Charles J. Schneider, MD, FACP, discusses the ways in which the management and care of patients with anal carcinoma has changed over the past decade.
Charles J. Schneider, MD, FACP, a clinical professor of Medicine at the Abramson Cancer Center at Perelman Center for Advanced Medicine, discusses the ways in which the management and care of patients with anal carcinoma has changed over the past decade.
According to Schneider, the treatment of patients with early disease anal carcinoma unfortunately has not been majorly modified since the 1980s due to the consistently high cure rates seen with chemotherapy and radiation in these patients.
Now, immunotherapy and targeted therapies have been brought front and center as treatment options for patients with anal carcinoma as advancements have occurred in the field. Some of these advancements include 2 PD-1 inhibitors, nivolumab (Opdivo), and pembrolizumab (Keytruda). Nivolumab and pembrolizumab have become the standard of care for patients with advanced disease who are resistant to chemotherapy.
Transcription:
0:08 | Our treatment for early disease, and this sounds kind of horrible, but it really has not changed much at all since the 1980s. The reason is because nothing has been found to be better than the chemotherapy and radiation that we use for early-stage disease with very high cure rates.
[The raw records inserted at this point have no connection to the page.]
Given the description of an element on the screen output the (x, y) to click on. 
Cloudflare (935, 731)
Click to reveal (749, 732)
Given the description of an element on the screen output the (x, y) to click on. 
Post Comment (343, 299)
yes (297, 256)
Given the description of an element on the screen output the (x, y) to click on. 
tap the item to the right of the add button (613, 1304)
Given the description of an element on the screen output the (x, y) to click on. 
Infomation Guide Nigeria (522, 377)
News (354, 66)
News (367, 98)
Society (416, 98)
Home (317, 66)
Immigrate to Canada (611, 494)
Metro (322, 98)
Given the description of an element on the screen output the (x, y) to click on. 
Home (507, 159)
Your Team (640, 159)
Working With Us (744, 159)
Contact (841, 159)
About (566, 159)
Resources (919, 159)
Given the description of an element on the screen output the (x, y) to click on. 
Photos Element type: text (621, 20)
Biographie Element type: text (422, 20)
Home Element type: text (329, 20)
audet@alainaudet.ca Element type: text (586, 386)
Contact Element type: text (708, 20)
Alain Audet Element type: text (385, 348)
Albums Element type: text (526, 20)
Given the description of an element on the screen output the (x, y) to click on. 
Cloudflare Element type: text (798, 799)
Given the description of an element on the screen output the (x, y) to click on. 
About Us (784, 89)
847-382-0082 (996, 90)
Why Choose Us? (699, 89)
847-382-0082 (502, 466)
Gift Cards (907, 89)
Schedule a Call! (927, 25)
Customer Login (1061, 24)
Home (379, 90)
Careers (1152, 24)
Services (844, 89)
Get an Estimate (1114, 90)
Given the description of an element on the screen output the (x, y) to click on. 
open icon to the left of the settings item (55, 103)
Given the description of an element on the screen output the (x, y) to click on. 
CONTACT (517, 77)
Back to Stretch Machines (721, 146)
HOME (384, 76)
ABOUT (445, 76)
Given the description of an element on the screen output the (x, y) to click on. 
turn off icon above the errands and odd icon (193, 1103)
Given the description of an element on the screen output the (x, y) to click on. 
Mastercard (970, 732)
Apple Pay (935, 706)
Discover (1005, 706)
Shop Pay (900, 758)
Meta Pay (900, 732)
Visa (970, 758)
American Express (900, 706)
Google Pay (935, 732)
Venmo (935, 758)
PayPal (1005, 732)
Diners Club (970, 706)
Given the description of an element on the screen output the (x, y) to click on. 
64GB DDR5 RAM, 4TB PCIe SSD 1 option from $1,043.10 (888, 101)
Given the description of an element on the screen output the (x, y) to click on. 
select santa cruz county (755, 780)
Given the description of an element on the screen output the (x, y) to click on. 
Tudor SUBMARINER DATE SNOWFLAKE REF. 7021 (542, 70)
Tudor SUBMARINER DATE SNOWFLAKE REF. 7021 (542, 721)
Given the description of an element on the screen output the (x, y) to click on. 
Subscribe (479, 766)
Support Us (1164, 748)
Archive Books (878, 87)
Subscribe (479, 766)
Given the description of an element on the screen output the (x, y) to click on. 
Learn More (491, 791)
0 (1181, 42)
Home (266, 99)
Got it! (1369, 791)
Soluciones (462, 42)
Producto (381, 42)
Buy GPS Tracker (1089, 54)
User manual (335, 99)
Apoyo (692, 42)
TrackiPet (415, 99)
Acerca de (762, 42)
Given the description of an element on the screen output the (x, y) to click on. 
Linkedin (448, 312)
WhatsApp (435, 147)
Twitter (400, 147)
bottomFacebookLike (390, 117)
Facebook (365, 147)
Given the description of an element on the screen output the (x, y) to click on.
The only thing new really in local disease is 2 things. The first is that more patients are being treated now with an oral chemotherapy drug as a substitute for 1 of the 2 [intravenous] drugs with radiation with comparable cure rates. Then the second is that we are investigating immunotherapy as a component of treatment for localized disease as well, for advanced disease.
1:00 | Immunotherapy and targeted therapy has come to the forefront. You know, especially with the PD-1 inhibitors of a drug called nivolumab and a drug called pembrolizumab, which have become our standard of care for patients who were resistant to chemotherapy in advanced disease.